Washington has nothing on Hollywood when it comes to cataclysmic mood swings. After banking on "Avatar" and the resulting 3-D bubble to bring crowds back into theaters, studio chiefs are now wringing their hands over the plummeting box-office tallies registered by established franchises such as "Sex and the City," aspiring franchises such as "Prince of Persia," and a slew of failed one-offs such as "Killers" (that's Katherine Heigl and Ashton Kutcher in a scene from the widely reviled action farce, above). This past weekend, the box-office take dropped 24 per cent from the same weekend last year.
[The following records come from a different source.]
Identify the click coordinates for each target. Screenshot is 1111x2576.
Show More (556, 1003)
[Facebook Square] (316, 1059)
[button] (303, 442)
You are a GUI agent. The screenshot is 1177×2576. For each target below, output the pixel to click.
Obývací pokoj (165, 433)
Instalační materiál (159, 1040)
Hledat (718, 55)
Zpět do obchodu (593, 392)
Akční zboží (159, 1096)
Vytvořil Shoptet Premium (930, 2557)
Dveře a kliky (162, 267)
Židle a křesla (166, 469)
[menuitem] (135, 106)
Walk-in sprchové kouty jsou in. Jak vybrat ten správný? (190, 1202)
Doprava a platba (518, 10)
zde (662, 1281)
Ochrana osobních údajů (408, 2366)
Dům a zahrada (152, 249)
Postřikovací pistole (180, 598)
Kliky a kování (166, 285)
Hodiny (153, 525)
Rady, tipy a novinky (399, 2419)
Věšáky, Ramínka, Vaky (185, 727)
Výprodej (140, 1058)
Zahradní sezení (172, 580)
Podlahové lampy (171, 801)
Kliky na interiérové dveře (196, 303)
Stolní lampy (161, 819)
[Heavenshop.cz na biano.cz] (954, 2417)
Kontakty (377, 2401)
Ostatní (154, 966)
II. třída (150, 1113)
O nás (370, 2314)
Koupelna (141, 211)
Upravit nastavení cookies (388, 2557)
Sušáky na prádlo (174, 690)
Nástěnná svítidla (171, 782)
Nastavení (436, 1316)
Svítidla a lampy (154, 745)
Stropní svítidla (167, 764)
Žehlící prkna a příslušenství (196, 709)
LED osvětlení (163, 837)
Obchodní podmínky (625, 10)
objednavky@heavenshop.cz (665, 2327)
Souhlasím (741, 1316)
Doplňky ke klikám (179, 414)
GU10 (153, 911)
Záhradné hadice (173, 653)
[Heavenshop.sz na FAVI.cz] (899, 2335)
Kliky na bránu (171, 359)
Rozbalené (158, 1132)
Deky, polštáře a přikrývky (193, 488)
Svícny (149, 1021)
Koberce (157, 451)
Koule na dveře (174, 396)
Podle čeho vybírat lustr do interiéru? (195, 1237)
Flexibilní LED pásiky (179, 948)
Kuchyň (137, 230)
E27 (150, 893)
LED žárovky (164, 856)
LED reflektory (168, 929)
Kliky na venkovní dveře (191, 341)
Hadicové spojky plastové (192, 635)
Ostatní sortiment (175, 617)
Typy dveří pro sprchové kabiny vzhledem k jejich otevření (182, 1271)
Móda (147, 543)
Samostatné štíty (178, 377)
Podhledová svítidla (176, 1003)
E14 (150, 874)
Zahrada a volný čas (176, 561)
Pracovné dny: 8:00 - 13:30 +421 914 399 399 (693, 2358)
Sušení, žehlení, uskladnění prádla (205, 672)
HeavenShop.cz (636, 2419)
Why should anyone be surprised?
Even the fast-food industry changes its menu more than Hollywood does. In the trailers, almost all the movies look the same: the explosions, the crashes, the gun battles, the floors littered with drug apparatus and liquor bottles -- and that's just the comedies. If one movie out of five turns out to have something distinctive, audiences may never go to find out.
The reliance on "new media" instead of fresh talent to stoke big-screen entertainment hasn't exactly panned out. Walking out of "Prince of Persia" I overheard one college-age guy tell a pal, "Well, that's definitely going to be a video game one day." "No," said his more with-it friend, "It already is one."
Last night, NBC ran a half-hour special -- more of an infomercial -- on the opening of a vast Harry Potter attraction at the Universal Orlando theme park, using expanded versions of the set designs from the Harry Potter films. I thought, at least the promoters got the order right. The Potter films have been batting .500 in my book, a very high average for a lengthy series; both their imagery and their storyline provide rich fodder for spin-offs. But movies based on theme-park rides, instead of the other way around, tend to drop into wretched excess swiftly. Is anyone apt to re-watch the "Pirates of the Caribbean" sequels? Does anyone even remember "The Haunted Mansion?"
For that matter, have you seen any "big" movies in the first six months of 2010 that you think you're going to look back fondly on a year from now? For the rest of the summer, I have high hopes for "Toy Story 3" and "Knight and Day" and even for "Inception." Are there any hot-weather flicks you're looking forward to?